◆ **WHAT IS NEEDED**
The response must consist of the lines below from the one with "The image size is (144, 311)." through the one with "Close the 常用设置", exactly as they appear and with both ends kept.

◆ **RECORD EXCERPTS**
*** Block opens ***
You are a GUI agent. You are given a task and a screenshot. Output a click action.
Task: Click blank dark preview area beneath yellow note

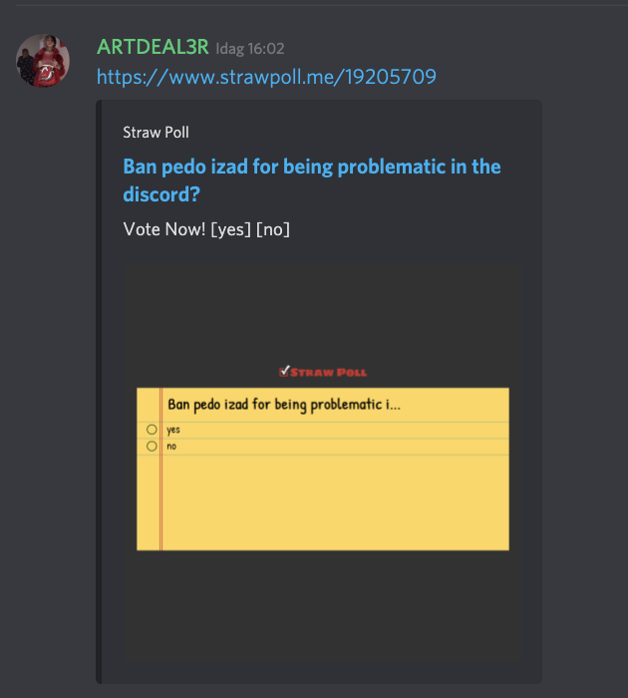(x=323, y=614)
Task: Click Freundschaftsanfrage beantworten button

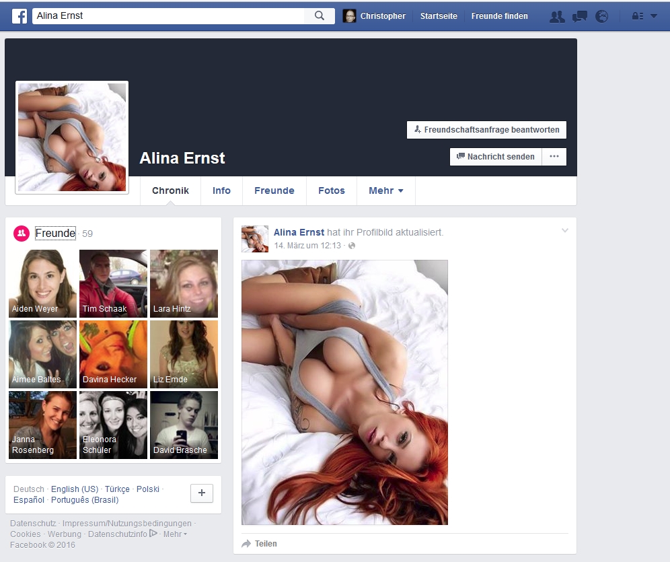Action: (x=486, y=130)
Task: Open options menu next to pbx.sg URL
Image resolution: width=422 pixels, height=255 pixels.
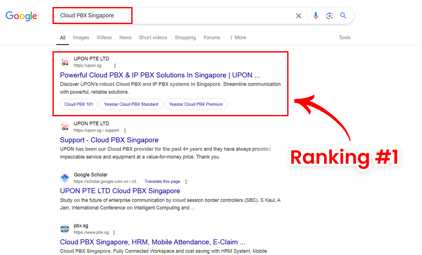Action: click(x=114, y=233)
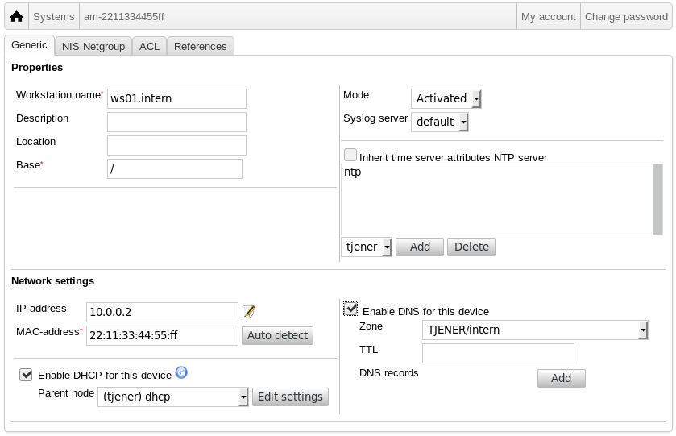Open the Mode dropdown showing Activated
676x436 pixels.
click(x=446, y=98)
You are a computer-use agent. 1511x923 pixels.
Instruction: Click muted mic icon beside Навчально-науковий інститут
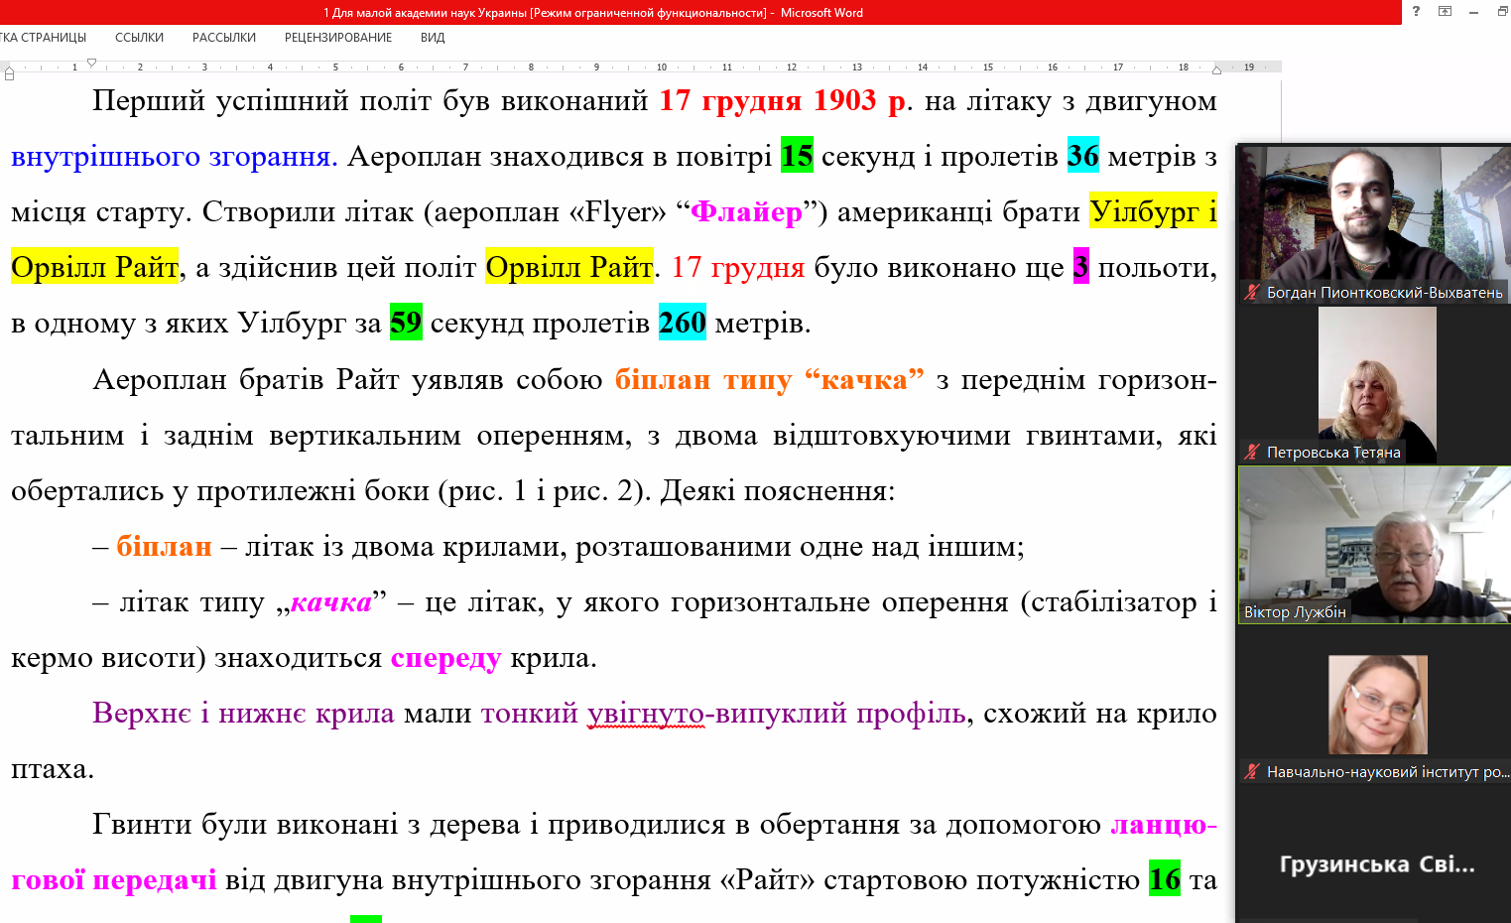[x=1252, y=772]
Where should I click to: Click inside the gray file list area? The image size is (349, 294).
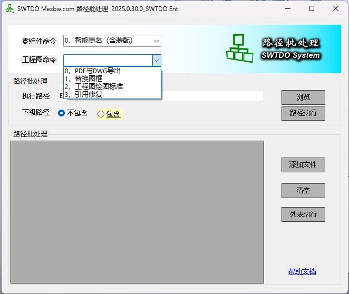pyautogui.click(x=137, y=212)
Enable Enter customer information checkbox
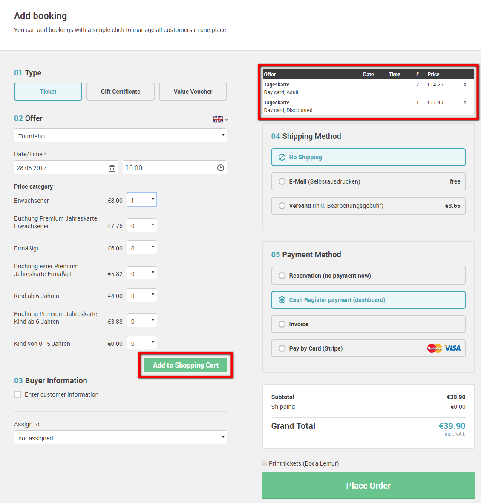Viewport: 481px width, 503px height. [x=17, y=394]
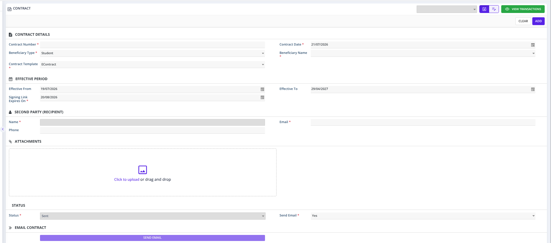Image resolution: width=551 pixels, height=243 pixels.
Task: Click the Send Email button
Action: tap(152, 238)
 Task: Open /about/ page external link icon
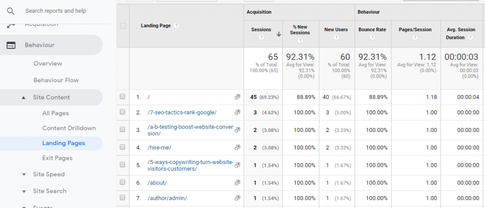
*** Block closes ***
*** Block opens ***
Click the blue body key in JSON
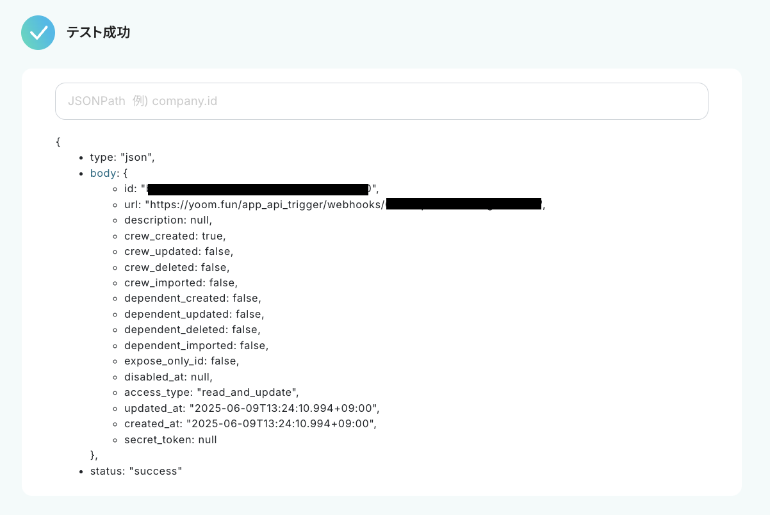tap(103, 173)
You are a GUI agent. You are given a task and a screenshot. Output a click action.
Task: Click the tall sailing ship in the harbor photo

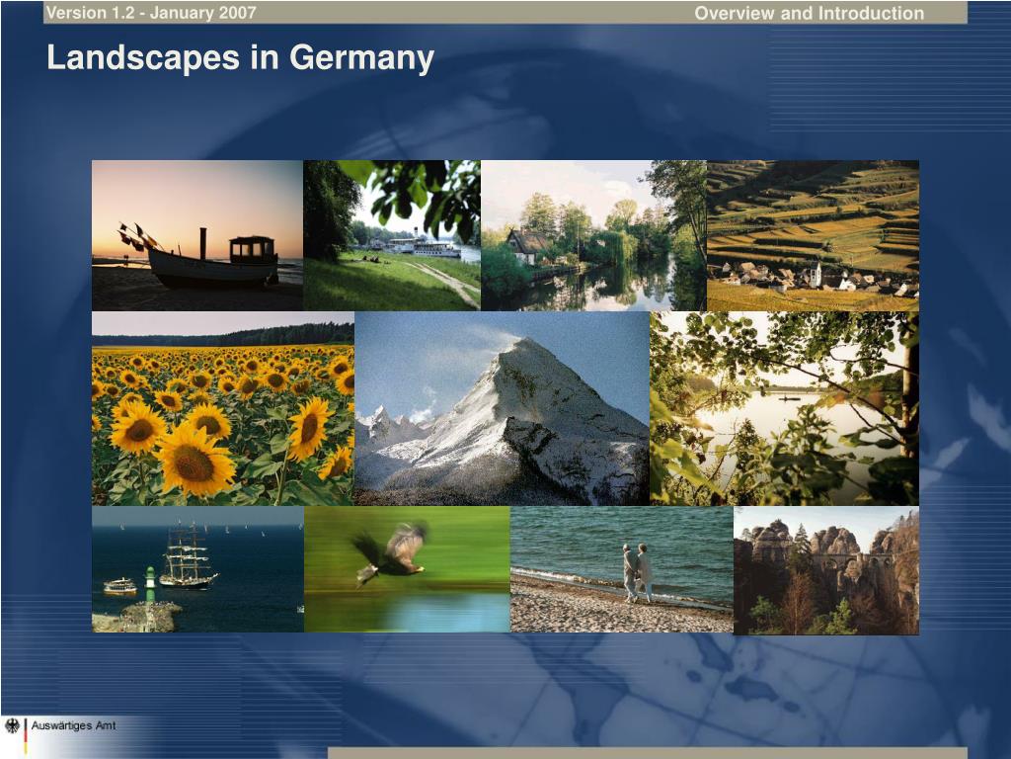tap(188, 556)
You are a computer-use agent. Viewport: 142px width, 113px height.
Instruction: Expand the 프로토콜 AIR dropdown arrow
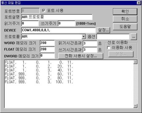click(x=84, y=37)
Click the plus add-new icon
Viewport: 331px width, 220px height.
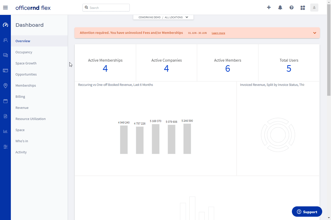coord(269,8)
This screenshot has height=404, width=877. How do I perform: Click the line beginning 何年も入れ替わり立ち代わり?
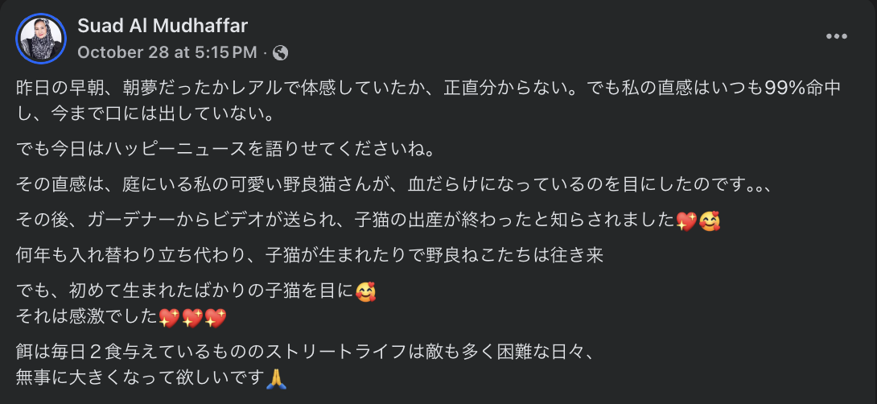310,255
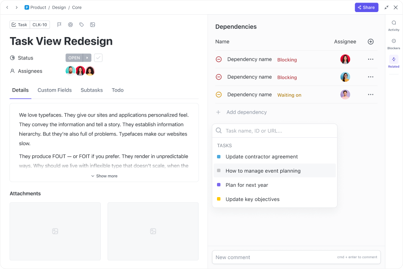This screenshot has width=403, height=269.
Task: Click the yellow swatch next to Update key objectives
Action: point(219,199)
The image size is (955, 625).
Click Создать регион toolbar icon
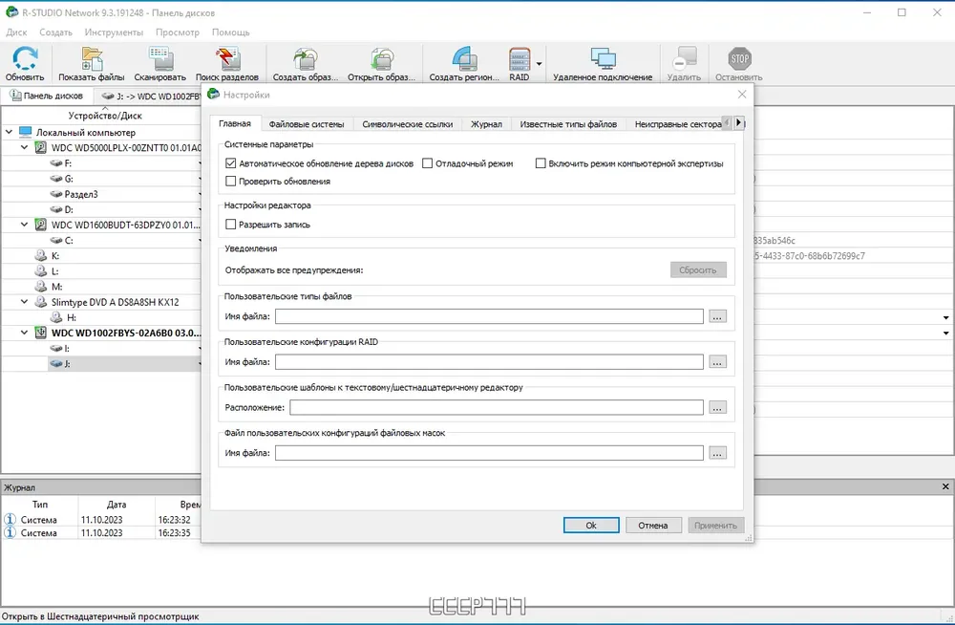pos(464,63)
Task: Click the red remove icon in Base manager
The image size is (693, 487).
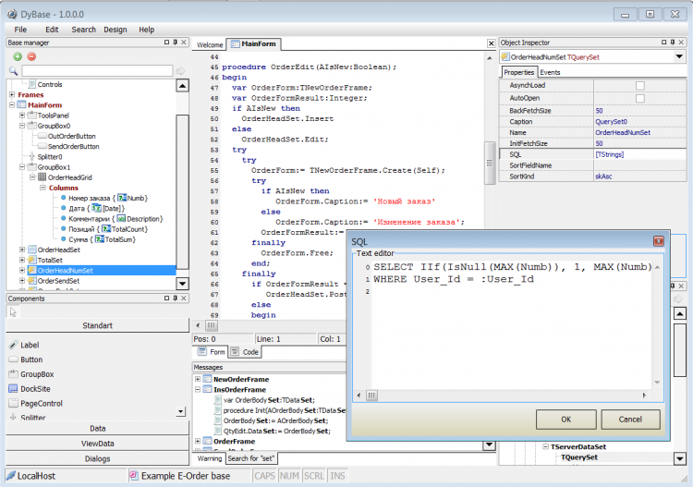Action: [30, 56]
*** Block closes ***
*** Block opens ***
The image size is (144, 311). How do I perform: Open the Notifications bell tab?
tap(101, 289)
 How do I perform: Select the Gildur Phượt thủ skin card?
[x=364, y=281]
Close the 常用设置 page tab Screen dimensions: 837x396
*** Block closes ***
◆ **ANSWER BELOW**
The image size is (144, 311). How do I perform: Open the Notifications bell tab?
tap(101, 289)
 How do I perform: Select the Gildur Phượt thủ skin card?
[x=364, y=281]
Close the 常用设置 page tab Screen dimensions: 837x396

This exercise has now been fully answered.